In the 1998 elections, Almir Gabriel ran for re-election on the União pelo Pará Coalition formed by PSDB, PTB, PPS, Brazilian Progressive Party (PP), Liberal Party (PL), Green Party (PV), Social Christian Party (PSC), National Mobilization Party (PMN), Social Democratic Party (PSD) and Avante (PTdoB). He received 773,185 votes (44.54% of the valid votes) and proceeded to the second round alongside runner-up Jader Barbalho. In the second round, Almir Gabriel received 981,409 votes (53.89% of the valid votes) and won the election for governor of Pará.

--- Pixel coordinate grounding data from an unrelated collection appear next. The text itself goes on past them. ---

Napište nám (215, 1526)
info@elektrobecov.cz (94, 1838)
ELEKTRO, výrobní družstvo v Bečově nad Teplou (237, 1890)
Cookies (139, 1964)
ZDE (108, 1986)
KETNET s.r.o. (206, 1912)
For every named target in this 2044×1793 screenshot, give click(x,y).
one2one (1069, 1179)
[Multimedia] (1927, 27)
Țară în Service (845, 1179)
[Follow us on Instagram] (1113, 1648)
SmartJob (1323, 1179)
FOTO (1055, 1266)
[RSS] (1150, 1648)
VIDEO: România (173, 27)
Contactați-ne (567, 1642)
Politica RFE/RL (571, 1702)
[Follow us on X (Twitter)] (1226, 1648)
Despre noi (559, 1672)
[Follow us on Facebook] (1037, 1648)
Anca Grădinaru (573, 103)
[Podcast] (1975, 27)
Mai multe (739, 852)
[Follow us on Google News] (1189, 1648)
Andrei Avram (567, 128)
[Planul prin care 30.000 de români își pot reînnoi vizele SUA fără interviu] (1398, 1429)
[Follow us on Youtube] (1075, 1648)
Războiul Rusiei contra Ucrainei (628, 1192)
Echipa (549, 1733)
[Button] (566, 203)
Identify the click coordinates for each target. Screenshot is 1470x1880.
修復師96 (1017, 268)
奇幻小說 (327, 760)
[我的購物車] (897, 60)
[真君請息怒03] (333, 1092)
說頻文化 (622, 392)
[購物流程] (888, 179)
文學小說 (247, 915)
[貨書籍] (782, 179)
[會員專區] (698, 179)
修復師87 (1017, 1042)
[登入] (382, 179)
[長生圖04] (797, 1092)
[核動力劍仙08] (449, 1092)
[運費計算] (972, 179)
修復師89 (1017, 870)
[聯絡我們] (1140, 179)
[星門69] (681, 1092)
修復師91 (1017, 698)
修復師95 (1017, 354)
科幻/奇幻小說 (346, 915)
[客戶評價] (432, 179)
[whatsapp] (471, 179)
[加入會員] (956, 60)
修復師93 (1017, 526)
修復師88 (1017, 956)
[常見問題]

After four years out of public life, Almir Gabriel ran again for the government of Pará in the 2006 elections, with Valéria Pires Franco as his vice-governor candidate. União pelo Pará, his coalition, included 15 parties: PSDB, PFL, PTB, PSC, PL, PV, PTdoB, PMN, PP, Party of the Nation's Retirees (PAN), Brazilian Labour Renewal Party (PRTB), Humanist Party of Solidarity (PHS), Christian Labor Party (PTC), Progressive Republican Party (PRP) and Reconstruction of the National Order Party (PRONA). The election was decided in the second round; Ana Júlia Carepa received 54.92% of the votes (1,673,648 votes) and defeated Gabrial, who received only 45.07% of the valid votes (1,373,474 votes).

In 2009 Almir Gabriel left the PSDB and in 2011 he joined the PTB, where he was mentioned as a candidate to run for mayor of Belém in the 2012 elections. However, he never ran.

=== Electoral efficiency ===

| Year | Election | Coalition | Party | Position | Votes | Percentage | Result |
|---|---|---|---|---|---|---|---|
| 1986 | State | No coalition | PMDB | Senator | 463 774 | - | Elected |
| 1989 | Federal | No coalition | PMDB | Vice-president | 7 790 392 (4º) | 11,51% | Not elected |
| 1990 | State | PSDB, PSB, PCB, PCdoB, PDT and PT | PSDB | Governor | 230 242 (3º) | 16,28% | Not elected |
| 1994 | State | PSDB, PFL, PDT, PTB, PPS, PSB, PCB and PCdoB | PSDB | Governor | 458 000 (2º - first round) 870 827 (1º - second round) | 37,21% (first round) 62,73% (second round) | Elected |
| 1998 | State | PSDB, PTB, PPS, PPB, PL, PV, PSC, PMN, PSD and PTdoB | PSDB | Governor | 773 185 (1º - first round) 981 409 (1º - second round) | 44,54% (first round) 53,89% (second round) | Elected |
| 2006 | State | PSDB, PFL, PTB, PSC, PL, PV, PTdoB, PMN, PP, PAN, PRTB, PHS, PTC, PRP and PRONA | PSDB | Governor | 1 370 272 (1º - first round) 1 373 474 (2º - second round) | 43,82% (first round) 45,07% (second round) | Not elected |

== Controversies ==
Almir Gabriel became internationally known for the Eldorado do Carajás Massacre, one of Brazil's main agrarian conflicts, which took place during his first term as governor of Pará in 1996. In the event, the Pará State Military Police were ordered to clear the road between Marabá and Parauapebas, obstructed by around 3,500 landless workers. The confrontation between the police and the protesters left 19 dead (many of them with signs of execution), and 80 injured (69 landless and 11 police officers). Although he was never held formally responsible for what happened, Almir Gabriel was identified by the Landless Workers' Movement (MST) as the mastermind, since he allegedly ordered the road to be cleared by violent force.